Children under 1 year not immunized against measles (thousands)
Children under 1 year of age who have not received at least one dose of a measles vaccine (estimated only for economic, regional and subregional groupings). Aggregate calculations: The number of children under 1 year of age for each economic, regional or subregional grouping multiplied by the percentage of children not immunized against measles (1 minus the percentage of children immunized against measles).

DPT3 immunization rate for children 1 year of age (percentage of 1-year-olds)
The percentage of children 1 year of age who have received three doses of the combined diphtheria, pertussis and tetanus toxoid vaccine in a given year. Aggregate calculations: Weighted averages using children 1 year of age (WPP2012) as weight. Missing data are not imputed.

Source

Source of data on stunted and wasted children: UNICEF, WHO, World Bank, UNICEFWHO- World Bank Joint Child Malnutrition Estimates, 2011 revision (completed July 2012). Data obtained: 5 August 2013.

Source of data on neonatal mortality: Interagency Group for Child Mortality Estimation (database available from www.childmortality. org/). Data obtained: 10 April 2013.

Source of data on DPT3 immunization, immunized against measles: WHO Global Health Observatory Database, World Health Statistics. Data are collected from countries by WHO and UNICEF. Data are reported to WHO and UNICEF by national authorities. Missing country values are estimated using linear interpolation (for middle gaps) and carrying the previous year’s data forward (for end gaps). Data obtained: 7 August 2013.

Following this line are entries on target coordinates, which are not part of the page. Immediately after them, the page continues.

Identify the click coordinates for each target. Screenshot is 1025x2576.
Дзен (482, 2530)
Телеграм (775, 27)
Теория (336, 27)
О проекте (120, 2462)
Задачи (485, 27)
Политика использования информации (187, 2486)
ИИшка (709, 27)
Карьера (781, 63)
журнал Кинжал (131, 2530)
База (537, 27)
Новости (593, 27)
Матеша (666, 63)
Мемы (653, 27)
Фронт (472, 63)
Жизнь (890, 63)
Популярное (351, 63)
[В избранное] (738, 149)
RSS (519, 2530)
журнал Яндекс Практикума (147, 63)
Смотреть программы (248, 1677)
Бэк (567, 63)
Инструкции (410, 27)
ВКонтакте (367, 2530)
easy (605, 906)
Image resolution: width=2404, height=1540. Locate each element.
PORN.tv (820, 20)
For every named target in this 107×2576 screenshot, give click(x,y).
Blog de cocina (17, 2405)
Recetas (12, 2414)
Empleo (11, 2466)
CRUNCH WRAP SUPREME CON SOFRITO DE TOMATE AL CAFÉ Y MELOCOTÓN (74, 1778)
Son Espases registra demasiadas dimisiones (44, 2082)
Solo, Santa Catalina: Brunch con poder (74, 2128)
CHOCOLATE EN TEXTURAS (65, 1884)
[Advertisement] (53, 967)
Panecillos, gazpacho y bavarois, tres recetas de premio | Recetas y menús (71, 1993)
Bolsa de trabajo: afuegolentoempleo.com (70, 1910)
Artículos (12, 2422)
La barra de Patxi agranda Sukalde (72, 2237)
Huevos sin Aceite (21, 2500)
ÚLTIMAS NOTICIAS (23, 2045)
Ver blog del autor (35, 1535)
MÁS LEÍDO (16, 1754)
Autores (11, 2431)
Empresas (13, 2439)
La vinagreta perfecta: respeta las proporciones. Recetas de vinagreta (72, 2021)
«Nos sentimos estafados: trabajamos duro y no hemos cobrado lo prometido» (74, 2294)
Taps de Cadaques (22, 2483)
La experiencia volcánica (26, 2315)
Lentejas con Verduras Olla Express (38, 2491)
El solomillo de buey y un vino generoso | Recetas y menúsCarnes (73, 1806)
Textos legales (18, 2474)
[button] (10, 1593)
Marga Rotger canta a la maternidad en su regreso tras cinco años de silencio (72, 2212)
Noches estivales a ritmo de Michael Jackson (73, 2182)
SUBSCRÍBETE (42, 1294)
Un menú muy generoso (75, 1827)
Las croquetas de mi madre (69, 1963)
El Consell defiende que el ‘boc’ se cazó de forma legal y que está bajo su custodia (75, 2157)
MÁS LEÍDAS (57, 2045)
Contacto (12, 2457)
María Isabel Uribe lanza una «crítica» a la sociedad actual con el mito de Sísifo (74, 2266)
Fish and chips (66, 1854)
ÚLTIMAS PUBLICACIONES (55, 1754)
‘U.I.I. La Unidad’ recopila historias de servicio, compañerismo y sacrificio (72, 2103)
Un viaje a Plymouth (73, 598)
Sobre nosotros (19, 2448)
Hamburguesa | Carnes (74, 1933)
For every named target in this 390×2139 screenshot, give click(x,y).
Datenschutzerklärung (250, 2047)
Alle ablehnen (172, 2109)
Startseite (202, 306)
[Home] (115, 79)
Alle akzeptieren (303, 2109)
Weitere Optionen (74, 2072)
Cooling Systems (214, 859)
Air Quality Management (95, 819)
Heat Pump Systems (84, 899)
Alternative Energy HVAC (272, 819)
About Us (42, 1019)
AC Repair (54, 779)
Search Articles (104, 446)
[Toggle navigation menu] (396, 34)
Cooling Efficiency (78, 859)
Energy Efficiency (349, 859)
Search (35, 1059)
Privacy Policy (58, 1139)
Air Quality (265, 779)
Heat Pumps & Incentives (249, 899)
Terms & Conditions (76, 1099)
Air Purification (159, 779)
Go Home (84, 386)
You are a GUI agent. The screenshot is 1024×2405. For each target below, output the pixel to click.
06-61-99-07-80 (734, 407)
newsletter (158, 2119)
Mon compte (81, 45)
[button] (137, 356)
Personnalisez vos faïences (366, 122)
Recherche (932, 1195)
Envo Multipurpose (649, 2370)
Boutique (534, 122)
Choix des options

Source of other child health data: Millennium Indicators Database. UNICEF is the primary data custodian. Country-level data are generally obtained from national household surveys, including demographic and health surveys, multiple indicator cluster surveys and national nutrition surveys. Data obtained: 2 August 2013.

____________________

1 United Nations Children’s Fund, The State of the World’s Children: Children with Disabilities (New York, 2013).
2Ibid., p. 95.
3 Joy E. Lawn and others, “3.6 million neonatal deaths: what is progressing and what is not?”, Seminars in Perinatology, vol. 34, No. 6 (December 2010), pp. 371-386.